How many times did Jesus appear before the apostles? Did he speak to them?
Simon Peter sent for the companions of Jesus, but not for Judas of Iscariot, and he asked them to meet him in the evening in the house of Samuel the Waterbearer that they might speak together of that which had happened.
When the hour was come and they were all gathered, Simon Peter said: "You have all heard that our beloved brother and master has appeared before Mary of Magdala. And I, and others with me, have searched the tomb, searched the garden; but we found him not. And we have looked for him in many places here in the city, but still we did not find him, and none have seen him here. I believe, then, that he has ascended to the Kingdom of Heaven, to his Father, as often he said he would. Let us therefore pray to the Lord God that He will grant us the joy once more to behold our beloved master among us, that we from our heartfelt conviction and our certain faith may proclaim to all that he was the Messiah, the Son of God."

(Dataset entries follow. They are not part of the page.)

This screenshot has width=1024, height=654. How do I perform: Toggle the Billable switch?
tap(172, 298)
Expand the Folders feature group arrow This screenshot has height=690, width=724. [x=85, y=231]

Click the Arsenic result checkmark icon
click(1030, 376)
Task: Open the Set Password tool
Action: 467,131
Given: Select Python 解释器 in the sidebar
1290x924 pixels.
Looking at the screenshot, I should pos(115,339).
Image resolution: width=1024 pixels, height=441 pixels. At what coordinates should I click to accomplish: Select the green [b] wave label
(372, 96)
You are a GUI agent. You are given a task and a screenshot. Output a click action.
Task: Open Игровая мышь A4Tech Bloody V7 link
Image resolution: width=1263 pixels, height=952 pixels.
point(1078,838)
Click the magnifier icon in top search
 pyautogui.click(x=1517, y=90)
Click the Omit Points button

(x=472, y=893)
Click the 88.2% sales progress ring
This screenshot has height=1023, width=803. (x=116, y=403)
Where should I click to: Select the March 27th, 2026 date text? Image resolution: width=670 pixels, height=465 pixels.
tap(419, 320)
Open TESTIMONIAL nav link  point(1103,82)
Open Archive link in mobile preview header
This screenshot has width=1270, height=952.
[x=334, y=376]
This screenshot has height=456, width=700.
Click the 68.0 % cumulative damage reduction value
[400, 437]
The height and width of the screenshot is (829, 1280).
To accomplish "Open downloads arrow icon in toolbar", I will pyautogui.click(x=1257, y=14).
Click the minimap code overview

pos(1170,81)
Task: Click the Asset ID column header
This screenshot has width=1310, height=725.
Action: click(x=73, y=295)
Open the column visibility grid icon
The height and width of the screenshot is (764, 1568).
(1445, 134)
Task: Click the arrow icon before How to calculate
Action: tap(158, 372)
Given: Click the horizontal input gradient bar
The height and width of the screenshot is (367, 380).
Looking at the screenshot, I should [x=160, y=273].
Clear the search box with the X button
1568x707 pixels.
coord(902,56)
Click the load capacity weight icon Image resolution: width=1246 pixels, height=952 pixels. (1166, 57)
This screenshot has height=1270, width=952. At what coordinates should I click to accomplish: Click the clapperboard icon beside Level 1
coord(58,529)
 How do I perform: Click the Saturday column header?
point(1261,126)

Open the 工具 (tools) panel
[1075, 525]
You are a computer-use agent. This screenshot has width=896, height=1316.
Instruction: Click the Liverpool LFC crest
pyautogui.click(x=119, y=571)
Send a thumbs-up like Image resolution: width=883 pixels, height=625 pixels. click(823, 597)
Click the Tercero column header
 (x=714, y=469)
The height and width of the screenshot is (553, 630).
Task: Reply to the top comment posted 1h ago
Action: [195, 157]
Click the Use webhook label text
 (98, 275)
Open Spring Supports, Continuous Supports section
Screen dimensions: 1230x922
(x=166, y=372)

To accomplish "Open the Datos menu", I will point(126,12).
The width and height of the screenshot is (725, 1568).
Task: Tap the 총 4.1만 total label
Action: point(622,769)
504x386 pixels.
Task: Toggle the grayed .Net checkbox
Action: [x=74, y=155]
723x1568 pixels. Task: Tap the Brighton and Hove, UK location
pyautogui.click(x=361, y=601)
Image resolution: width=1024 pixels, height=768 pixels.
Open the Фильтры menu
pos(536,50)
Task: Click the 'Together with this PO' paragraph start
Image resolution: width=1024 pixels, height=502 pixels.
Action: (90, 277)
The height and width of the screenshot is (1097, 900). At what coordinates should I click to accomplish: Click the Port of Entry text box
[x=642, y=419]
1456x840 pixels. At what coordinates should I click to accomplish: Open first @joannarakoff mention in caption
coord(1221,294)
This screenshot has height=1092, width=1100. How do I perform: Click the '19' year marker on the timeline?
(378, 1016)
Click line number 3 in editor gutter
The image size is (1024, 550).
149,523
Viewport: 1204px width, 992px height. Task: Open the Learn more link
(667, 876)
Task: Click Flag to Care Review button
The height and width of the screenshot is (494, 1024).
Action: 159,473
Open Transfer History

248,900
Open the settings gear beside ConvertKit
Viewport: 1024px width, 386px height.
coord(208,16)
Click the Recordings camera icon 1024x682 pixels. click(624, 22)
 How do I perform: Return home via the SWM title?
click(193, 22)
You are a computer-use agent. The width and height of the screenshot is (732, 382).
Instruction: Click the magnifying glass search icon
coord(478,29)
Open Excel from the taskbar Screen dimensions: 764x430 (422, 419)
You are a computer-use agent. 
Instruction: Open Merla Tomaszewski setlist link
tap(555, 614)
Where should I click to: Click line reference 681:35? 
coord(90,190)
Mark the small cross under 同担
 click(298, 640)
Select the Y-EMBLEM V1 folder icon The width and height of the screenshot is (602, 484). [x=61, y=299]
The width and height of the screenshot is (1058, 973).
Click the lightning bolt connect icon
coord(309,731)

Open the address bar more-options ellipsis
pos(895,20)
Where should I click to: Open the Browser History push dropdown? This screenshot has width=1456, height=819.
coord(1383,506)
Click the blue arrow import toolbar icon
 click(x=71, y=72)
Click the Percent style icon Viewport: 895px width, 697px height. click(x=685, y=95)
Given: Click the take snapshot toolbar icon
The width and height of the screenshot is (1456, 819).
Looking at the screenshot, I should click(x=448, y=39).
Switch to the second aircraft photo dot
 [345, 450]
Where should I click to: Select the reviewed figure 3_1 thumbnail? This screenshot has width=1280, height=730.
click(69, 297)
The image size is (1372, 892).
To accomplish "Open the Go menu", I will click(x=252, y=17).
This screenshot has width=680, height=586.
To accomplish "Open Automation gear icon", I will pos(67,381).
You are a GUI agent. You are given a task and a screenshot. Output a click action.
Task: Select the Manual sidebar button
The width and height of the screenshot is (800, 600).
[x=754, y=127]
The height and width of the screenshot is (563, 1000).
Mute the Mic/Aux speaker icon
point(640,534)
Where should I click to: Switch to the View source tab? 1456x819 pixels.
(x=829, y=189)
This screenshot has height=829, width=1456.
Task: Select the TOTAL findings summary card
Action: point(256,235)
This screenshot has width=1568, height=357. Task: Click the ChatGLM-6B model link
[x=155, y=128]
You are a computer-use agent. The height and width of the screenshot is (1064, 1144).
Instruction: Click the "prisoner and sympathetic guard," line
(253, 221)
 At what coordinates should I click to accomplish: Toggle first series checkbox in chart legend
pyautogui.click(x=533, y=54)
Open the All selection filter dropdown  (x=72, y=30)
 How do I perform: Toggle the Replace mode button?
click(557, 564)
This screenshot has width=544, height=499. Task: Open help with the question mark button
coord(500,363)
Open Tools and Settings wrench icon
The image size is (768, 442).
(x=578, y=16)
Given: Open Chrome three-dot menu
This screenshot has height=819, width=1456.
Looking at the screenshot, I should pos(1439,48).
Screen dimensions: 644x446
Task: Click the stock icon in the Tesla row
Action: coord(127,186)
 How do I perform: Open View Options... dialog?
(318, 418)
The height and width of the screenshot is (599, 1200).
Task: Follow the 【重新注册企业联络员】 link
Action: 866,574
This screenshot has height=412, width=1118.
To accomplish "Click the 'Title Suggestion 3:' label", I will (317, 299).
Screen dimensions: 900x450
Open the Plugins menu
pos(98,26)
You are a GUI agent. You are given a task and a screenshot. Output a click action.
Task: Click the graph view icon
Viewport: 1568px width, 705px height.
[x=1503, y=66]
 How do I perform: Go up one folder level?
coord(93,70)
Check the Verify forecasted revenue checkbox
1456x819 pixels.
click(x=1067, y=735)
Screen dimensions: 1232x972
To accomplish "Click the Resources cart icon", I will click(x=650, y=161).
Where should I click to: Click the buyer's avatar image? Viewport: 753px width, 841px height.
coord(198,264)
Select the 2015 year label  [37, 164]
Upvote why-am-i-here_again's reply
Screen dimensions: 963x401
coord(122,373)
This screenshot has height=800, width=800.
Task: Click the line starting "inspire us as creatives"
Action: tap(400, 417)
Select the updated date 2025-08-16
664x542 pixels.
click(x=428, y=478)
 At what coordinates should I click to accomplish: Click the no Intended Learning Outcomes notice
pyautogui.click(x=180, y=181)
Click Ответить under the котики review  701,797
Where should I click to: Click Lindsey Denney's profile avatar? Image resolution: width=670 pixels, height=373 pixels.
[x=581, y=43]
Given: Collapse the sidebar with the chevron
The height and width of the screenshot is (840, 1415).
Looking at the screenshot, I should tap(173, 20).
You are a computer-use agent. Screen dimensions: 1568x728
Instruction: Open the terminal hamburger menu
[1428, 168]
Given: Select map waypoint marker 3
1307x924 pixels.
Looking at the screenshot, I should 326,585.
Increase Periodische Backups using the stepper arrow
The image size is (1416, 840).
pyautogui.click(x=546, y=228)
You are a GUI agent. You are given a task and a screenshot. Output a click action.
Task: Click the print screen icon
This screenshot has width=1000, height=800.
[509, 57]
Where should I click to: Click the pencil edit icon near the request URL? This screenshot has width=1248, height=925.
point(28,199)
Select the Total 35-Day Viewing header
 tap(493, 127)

When Simon Peter had said this, he prayed aloud on behalf of those present.
And when he had ended his prayer, behold, Jesus of Nazareth stood by the upper end of the table, visible to all, a radiance emitting from his body. And he raised his hands towards them, smiled at them and said: "Peace be with you."
The companions of Jesus knew their Master’s features and they knew his voice, though it sounded distant.
And they arose so as to embrace him and to greet him, but then he was gone before their eyes.
And they all grieved that he had left them so soon.
And it became known among the people in the city that the Nazarene had risen from the dead and had ascended to the heavenly realm; that he had appeared before his companions, and that a woman had seen him.
Then all wondered. Many believed the words and many were converted from their sinful ways.
But Pilate and Caiaphas caused a search to be made everywhere for the body of Jesus, for they believed that the disciples of Jesus had taken it away and hidden it.
But it was never found.
And throughout these days, Jesus was seen by many—now here, now there; some saw him on the road to Jerusalem, others saw him on the Mount of Olives where he had often lingered; some saw him at Bethesda, and yes, he was even seen at the Sea of Galilee, and many had heard him speak.
But it was the same with these "visions" as with the angel, and angels the women saw at the tomb; many false words were spoken of the resurrection of Jesus, for few people are entirely truthful.
All the talk of the Nazarene also reached Joseph of Arimathea.
And again the faint voice sounded to him. And it said: "Go to the Council and tell what you have done; for you know that the spirit of Jesus lives; for you know that his body is dead, and you know where it is to be found."
But Joseph dared not reveal his evil deed, for he feared losing esteem.
And he kept silent.
Thus, because of the doubter and the murderer, Joseph of Arimathea, the false belief in the bodily resurrection of Jesus of Nazareth came to be known among human beings.